Panellists at the University of the Free State (UFS) Thought-Leader webinar, titled: Looking through a crystal ball – predictions for 2022, felt that the ineffectiveness, lack of skills, and incompetence of the government forced communities to change their attitude and start doing things for themselves. Eskom is considered a major obstacle to growth and those responsible for corruption will not be held to account, according to the panel.

The panel comprised Dr Pali Lehohla, Consultant: Oxford Poverty and Human Development Initiative and former Statistician General, South Africa; Dr Ina Gouws, Senior Lecturer: Governance and Political Transformation, UFS; Ms Amanda Kotze-Nhlapo, Chief Convention Bureau Officer, South African Tourism; and Mr Dawie Roodt, Director and Chief Economist: Efficient Group.

This was the sixth webinar in the series, which is part of the Free State Literature Festival’s online initiative, VrySpraak-digitaal

This year is better than next year

“In South Africa, there is the absence of policy systems with no leadership in the country at all levels,” said Dr Lehohla. The Treasury promises nothing for South Africa in terms of the future. Although South Africa can still reach 5,3% growth, which is reasonable, the elephant in the room is the macro reforms. The apartheid regime had a master plan in terms of how things were designed and developed – the current administration does not have a master plan, nor does it have good leadership, according to Dr Lehohla. If we do not have sound technical skills and the support of science, we will not move forward. We need competent people to drive the state, and the current government does not have these skills. This year is better than next year, according to Dr Lehohla.

People are ready to come back

The tourism sector is seeing signs of recovery. “South Africa is working on recovery – first on a domestic level, national, and then international,” said Kotze-Nhlapo. South Africa has the business events and conventions sector, and there is the need to get people to meet. South African Tourism is focusing on and targeting specific markets to build confidence in South Africa. “Twenty-four markets are being looked at as potential tourism gains for South Africa,” said Kotze-Nhlapo. The meeting industry, which looks good, will be prioritised and will trump leisure travel, according to Kotze-Nhlapo. She said tourism could be a catalyst to improve the broader economy of South Africa. Specific projects, such as Africa’s Travel Indaba, are looking at helping with the recovery in order to bring buyers back, as well as participation in international travel expos – people are ready to travel again, to meet, and to come back, according to Kotze-Nhlapo.

Listen to recording below: 


An incompetent government cannot implement a bad idea

The three important aspects that ensure basic economic growth are private property rights and private property rights protection, free trade, and sound money. It is difficult to trade if there is no property rights protection and money, according to Dawie Roodt.  “In South Africa, private property rights protection is under threat, free trade is being limited, and the reality is that South Africa has lost 99% of the value of its currency,” said Roodt. South Africa is experiencing significant supply chain disruptions, with high global inflation. In 1994, South Africa generated more electricity on a per capita basis in relation to the rest of the world, and today we generate less than 65% – without electricity the economy cannot grow.

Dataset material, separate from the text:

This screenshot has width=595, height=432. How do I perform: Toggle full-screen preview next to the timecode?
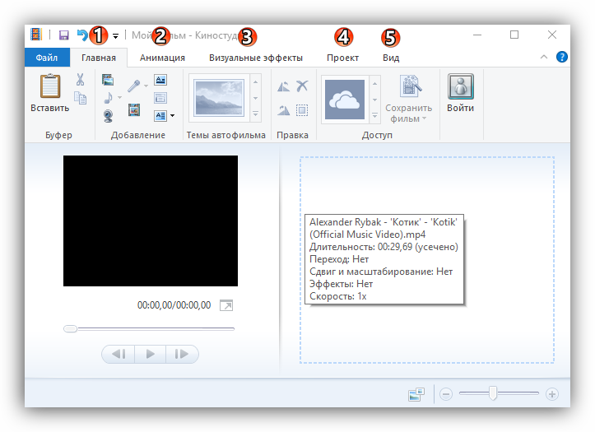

As an emerging economy, our fiscal debt levels as a percentage of the GDP are extremely high and unsustainable, according to Roodt. 

While we have a corrupt government, the lack of effectiveness causes more damage to the economy. The ANC was the biggest loser in the local government elections, not in numbers, but in confidence. Coalitions and instability are in the pipeline – the ANC will lose its absolute majority in the 2024 elections, according to Roodt. 

In South Africa, twelve million people are without jobs and 14 million have jobs. We have two million civil servants plus 18 million grant recipients – in total, 20 million people receive income from the state every month, plus grant recipients of ten million odd. In SA, 33 million people receive an income from the state every month. Only 12 million people in the private productive sector are paying for 30 million people who are recipients from the state in one form or the other.
Roodt projects that in terms of the budget, we will see less money being spent on the 30 million people over the next couple of years, because money will run out. “If less money is spent, we will see an increase in social and political tension, because money will be taken away from 30 million people,” said Roodt. 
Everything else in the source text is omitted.